_Выбранный отрывок_
Ведь идет война. Война!
Я вспомнила листики прочной бумаги с квадратиками для числа, месяца — карточки на хлеб, на продукты. И конкретность войны, очередей потеснила весенний день с волей.
«Я попрошусь на фронт! Во взрыв! В удар! В огонь! Чтоб удержать цельность, смысл жизни и смерти, нужны чистота действий и смысл. Это — только там сейчас, на войне. Не в тюрьме».
Прохожие оглядывались: ведут государственного преступника! Вот знакомое лицо… На меня глянули и отвернулись: «не вижу, не знаю». Ну да. Это знакомо по тридцать седьмому году. И вдруг наперерез — вышагивающий профессор из медицинского института, мой преподаватель, тот, кто говорил: «Эта студентка — моя гордость!» Увидел меня, узнал, растерялся и тоже отвернулся.
Вели по главной улице города. От тюрьмы до здания суда — более полукилометра.
У дороги играли мальчишки лет десяти-двенадцати. Увидев «процессию», бросили игру. Слова одного из этих детей влетели в самую глубь души:
— Отпустите ее, дядьки!

_Данные упражнения_
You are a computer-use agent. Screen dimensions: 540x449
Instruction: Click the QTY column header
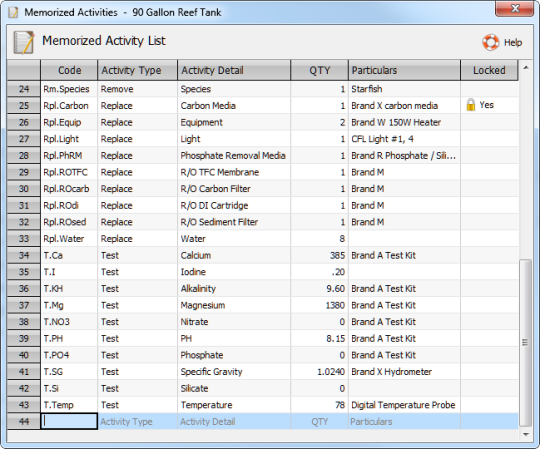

_Выполните задания_
• A. Согласуются ли с отрывком утверждения (i) От тюрьмы до здания суда было более полукилометра; (ii) Профессор из медицинского института, узнав идущего под конвоем человека, подошел к нему; (iii) У дороги играли мальчишки лет пяти-шести? На каждое ответьте «да» или «нет» и дословно приведите решающие слова отрывка.
• B. По какой улице вели арестованного, согласно отрывку?

_Ответы к заданиям_
• A.
(i) Да: «От тюрьмы до здания суда — более полукилометра».
(ii) Нет: «Увидел меня, узнал, растерялся и тоже отвернулся».
(iii) Нет: «У дороги играли мальчишки лет десяти-двенадцати».

• B. По главной улице города.